Instructions to follow -
Go to the line in the entries below that holds "Task: Clear the Flavor feature rating" and repeat exactly from there through the line that holds "Task: Dismiss dialog", inclusive.

----

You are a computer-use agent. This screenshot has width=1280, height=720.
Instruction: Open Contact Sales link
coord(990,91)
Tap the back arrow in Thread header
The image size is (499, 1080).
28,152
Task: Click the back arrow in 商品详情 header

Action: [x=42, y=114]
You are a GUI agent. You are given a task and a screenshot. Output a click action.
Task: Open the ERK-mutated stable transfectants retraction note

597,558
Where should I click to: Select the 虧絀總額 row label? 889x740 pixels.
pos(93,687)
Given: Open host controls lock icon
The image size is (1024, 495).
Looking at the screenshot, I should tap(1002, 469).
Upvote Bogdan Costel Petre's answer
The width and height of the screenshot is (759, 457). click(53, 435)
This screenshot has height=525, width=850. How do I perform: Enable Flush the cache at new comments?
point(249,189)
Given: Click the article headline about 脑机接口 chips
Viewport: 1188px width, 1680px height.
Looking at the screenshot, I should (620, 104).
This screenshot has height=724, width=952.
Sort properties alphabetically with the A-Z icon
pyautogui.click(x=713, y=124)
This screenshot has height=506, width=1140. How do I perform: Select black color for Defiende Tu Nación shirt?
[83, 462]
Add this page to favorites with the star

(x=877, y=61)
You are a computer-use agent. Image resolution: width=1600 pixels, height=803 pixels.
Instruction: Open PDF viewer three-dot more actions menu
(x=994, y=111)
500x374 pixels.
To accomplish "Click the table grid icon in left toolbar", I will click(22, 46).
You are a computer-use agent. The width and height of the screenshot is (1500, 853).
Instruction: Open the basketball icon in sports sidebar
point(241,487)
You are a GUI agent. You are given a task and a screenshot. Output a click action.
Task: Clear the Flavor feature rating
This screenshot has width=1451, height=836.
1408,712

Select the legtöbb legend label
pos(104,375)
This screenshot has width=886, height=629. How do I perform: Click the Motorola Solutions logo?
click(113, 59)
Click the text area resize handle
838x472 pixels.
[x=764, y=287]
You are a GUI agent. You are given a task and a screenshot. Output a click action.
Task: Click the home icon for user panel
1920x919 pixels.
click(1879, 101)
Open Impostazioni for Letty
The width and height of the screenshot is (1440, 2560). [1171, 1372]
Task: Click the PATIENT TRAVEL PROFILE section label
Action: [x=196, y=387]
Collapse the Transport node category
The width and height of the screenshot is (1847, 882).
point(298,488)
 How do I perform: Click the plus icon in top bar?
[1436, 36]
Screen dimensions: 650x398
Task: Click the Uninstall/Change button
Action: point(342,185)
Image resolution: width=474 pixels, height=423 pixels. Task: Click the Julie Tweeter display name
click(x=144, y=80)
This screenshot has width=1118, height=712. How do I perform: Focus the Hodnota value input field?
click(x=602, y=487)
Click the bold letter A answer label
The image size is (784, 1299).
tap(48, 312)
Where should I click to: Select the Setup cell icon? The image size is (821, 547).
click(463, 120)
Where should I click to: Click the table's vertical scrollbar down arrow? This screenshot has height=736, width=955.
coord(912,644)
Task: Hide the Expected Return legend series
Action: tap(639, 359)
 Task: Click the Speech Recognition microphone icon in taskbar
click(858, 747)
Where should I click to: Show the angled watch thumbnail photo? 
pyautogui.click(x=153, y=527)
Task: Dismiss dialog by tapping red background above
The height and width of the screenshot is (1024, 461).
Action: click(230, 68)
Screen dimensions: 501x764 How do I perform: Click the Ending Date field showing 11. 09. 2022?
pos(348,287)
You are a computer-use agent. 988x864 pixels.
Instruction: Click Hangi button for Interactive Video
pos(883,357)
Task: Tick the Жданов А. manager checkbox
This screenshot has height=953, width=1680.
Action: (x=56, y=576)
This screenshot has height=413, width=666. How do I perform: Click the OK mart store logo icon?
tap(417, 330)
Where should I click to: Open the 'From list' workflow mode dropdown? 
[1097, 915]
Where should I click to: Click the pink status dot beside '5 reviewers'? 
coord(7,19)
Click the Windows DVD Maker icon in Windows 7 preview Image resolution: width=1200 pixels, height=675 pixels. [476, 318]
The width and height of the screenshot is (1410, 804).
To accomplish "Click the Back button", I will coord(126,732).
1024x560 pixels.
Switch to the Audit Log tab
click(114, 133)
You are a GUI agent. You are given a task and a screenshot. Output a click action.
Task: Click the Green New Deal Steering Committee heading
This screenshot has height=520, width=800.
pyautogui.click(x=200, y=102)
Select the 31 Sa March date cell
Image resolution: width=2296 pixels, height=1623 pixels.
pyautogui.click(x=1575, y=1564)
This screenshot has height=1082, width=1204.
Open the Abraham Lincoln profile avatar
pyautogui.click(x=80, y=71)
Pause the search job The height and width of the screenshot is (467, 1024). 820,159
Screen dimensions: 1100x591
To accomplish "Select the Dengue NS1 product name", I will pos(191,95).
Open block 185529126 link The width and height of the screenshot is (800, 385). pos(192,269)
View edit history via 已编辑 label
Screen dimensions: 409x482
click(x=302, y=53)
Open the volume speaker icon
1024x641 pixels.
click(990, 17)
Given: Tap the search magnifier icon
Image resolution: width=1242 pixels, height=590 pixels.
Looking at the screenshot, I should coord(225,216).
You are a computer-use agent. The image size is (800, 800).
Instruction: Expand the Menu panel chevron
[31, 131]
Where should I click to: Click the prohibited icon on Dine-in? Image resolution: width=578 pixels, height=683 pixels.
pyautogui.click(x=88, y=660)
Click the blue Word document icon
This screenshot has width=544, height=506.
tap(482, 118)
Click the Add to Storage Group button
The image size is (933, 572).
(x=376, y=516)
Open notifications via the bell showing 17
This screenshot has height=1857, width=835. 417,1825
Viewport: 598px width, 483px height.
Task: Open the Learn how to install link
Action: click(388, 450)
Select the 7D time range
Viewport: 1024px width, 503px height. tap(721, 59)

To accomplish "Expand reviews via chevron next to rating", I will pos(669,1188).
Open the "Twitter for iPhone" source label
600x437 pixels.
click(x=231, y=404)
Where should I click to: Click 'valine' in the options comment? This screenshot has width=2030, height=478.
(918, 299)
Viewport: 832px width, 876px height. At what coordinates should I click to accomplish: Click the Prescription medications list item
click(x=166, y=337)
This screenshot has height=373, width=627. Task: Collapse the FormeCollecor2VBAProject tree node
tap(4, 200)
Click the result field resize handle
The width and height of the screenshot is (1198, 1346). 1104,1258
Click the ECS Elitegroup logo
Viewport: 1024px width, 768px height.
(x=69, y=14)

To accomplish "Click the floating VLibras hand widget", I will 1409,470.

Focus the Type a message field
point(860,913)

----

Output of the task -
Task: Clear the Flavor feature rating
This screenshot has width=1451, height=836.
1408,712

Select the legtöbb legend label
pos(104,375)
This screenshot has width=886, height=629. How do I perform: Click the Motorola Solutions logo?
click(113, 59)
Click the text area resize handle
838x472 pixels.
[x=764, y=287]
You are a GUI agent. You are given a task and a screenshot. Output a click action.
Task: Click the home icon for user panel
1920x919 pixels.
click(1879, 101)
Open Impostazioni for Letty
The width and height of the screenshot is (1440, 2560). [1171, 1372]
Task: Click the PATIENT TRAVEL PROFILE section label
Action: [x=196, y=387]
Collapse the Transport node category
The width and height of the screenshot is (1847, 882).
point(298,488)
 How do I perform: Click the plus icon in top bar?
[1436, 36]
Screen dimensions: 650x398
Task: Click the Uninstall/Change button
Action: point(342,185)
Image resolution: width=474 pixels, height=423 pixels. Task: Click the Julie Tweeter display name
click(x=144, y=80)
This screenshot has width=1118, height=712. How do I perform: Focus the Hodnota value input field?
click(x=602, y=487)
Click the bold letter A answer label
The image size is (784, 1299).
tap(48, 312)
Where should I click to: Select the Setup cell icon? The image size is (821, 547).
click(463, 120)
Where should I click to: Click the table's vertical scrollbar down arrow? This screenshot has height=736, width=955.
coord(912,644)
Task: Hide the Expected Return legend series
Action: tap(639, 359)
 Task: Click the Speech Recognition microphone icon in taskbar
click(858, 747)
Where should I click to: Show the angled watch thumbnail photo? 
pyautogui.click(x=153, y=527)
Task: Dismiss dialog by tapping red background above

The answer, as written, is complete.